What the task requires - Reproduce the lines verbatim, beginning at the line that contains "Given: Show plot" and stopping at the end of the records.

Data excerpts -
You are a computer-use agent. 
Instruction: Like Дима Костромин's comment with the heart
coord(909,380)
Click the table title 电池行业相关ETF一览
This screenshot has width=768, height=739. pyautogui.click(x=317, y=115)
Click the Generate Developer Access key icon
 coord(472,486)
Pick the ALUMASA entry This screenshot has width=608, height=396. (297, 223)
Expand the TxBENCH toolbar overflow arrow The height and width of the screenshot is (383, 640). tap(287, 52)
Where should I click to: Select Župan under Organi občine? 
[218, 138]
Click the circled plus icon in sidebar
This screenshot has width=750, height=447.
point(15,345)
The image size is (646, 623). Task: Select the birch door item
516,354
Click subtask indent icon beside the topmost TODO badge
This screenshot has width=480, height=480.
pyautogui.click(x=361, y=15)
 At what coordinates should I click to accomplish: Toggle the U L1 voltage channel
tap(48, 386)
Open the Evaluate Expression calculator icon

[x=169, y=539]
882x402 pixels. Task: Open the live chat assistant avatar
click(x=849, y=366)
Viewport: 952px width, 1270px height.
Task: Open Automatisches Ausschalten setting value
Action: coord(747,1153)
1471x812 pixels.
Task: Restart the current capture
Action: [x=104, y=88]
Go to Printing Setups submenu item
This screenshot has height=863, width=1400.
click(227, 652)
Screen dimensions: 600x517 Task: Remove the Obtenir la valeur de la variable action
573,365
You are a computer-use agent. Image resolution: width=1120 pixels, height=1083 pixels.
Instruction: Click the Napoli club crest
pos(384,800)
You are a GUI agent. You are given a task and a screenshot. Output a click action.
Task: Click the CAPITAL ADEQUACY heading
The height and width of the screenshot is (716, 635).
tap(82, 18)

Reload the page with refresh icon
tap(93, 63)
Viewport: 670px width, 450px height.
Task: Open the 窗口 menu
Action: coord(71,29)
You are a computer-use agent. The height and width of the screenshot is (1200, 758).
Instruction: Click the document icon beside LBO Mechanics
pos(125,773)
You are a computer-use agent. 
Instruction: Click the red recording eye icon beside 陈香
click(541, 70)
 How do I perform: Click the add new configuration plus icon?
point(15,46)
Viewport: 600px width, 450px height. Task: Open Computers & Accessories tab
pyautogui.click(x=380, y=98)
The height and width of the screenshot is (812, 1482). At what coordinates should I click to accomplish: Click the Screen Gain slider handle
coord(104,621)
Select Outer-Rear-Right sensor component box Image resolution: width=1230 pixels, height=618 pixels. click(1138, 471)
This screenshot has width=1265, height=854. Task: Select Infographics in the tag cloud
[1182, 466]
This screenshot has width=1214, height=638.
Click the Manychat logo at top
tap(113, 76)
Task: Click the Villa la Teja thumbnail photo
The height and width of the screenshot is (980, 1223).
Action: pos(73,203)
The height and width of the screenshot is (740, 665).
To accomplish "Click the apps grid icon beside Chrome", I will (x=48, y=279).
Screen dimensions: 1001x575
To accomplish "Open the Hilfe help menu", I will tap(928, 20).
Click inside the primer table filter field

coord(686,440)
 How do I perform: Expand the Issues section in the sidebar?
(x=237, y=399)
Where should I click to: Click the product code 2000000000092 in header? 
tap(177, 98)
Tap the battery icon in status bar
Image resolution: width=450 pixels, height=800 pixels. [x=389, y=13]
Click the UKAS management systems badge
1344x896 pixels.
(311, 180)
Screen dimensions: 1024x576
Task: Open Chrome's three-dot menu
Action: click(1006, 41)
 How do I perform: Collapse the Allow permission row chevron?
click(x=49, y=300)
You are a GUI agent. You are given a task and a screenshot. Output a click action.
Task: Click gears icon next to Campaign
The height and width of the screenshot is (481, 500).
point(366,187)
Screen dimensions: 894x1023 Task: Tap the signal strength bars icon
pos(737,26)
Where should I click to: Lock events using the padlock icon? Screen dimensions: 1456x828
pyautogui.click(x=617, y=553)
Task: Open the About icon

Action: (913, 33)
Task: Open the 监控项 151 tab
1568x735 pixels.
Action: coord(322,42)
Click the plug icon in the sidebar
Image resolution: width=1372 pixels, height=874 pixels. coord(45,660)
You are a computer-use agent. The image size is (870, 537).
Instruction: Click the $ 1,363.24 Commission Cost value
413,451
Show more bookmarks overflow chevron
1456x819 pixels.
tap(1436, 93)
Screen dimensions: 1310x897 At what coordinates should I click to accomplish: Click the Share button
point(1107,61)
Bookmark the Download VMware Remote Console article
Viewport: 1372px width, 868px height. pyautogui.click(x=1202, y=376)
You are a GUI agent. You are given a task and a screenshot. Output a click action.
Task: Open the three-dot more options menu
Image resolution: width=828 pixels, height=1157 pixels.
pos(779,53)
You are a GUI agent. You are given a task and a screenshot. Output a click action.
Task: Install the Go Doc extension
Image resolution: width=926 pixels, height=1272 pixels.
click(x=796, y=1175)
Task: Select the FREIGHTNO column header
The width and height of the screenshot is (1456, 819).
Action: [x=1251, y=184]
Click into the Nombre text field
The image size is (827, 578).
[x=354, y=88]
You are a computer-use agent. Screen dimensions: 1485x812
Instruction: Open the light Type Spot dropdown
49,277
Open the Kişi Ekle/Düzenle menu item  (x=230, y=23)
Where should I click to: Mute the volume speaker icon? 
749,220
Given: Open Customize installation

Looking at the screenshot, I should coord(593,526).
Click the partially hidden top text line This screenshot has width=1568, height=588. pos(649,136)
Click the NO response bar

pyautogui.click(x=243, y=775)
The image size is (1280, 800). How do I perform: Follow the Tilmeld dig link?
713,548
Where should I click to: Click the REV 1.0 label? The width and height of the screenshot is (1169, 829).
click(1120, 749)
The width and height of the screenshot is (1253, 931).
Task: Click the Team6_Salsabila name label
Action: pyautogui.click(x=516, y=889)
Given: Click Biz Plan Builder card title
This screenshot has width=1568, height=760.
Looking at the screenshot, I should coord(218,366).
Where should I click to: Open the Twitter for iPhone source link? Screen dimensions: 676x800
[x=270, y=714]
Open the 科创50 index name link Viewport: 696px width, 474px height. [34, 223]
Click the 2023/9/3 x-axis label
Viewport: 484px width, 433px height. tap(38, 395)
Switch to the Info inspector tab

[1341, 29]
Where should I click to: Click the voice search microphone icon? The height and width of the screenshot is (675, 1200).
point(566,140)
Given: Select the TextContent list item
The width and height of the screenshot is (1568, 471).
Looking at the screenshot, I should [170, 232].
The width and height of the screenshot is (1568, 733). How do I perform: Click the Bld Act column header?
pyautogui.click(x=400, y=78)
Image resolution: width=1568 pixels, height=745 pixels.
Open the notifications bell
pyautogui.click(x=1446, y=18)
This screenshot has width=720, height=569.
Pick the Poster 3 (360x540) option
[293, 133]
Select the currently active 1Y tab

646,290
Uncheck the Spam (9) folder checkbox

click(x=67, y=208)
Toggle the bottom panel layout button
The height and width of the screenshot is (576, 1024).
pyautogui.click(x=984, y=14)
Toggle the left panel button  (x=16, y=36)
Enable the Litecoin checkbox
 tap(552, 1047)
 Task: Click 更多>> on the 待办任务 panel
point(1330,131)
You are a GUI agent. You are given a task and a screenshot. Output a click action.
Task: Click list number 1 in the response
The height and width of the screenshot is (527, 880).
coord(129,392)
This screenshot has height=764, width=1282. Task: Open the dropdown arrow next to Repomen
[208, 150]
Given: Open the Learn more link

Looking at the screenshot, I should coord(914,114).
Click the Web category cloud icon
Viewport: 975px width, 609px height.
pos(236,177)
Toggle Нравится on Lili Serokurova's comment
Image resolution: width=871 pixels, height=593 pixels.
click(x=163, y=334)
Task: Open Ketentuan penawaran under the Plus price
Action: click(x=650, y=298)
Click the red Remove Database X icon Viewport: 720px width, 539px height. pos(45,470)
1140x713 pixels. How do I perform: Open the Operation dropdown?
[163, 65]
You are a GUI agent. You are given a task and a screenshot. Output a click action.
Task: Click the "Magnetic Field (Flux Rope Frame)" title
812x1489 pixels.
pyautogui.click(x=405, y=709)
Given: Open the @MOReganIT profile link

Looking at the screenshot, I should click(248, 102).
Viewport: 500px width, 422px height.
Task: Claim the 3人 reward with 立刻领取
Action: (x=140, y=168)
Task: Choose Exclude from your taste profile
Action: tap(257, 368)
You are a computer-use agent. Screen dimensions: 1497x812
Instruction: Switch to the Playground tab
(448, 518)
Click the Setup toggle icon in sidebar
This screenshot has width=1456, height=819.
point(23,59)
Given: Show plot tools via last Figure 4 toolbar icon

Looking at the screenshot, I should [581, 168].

Answer to the task -
Given: Show plot tools via last Figure 4 toolbar icon

Looking at the screenshot, I should [581, 168].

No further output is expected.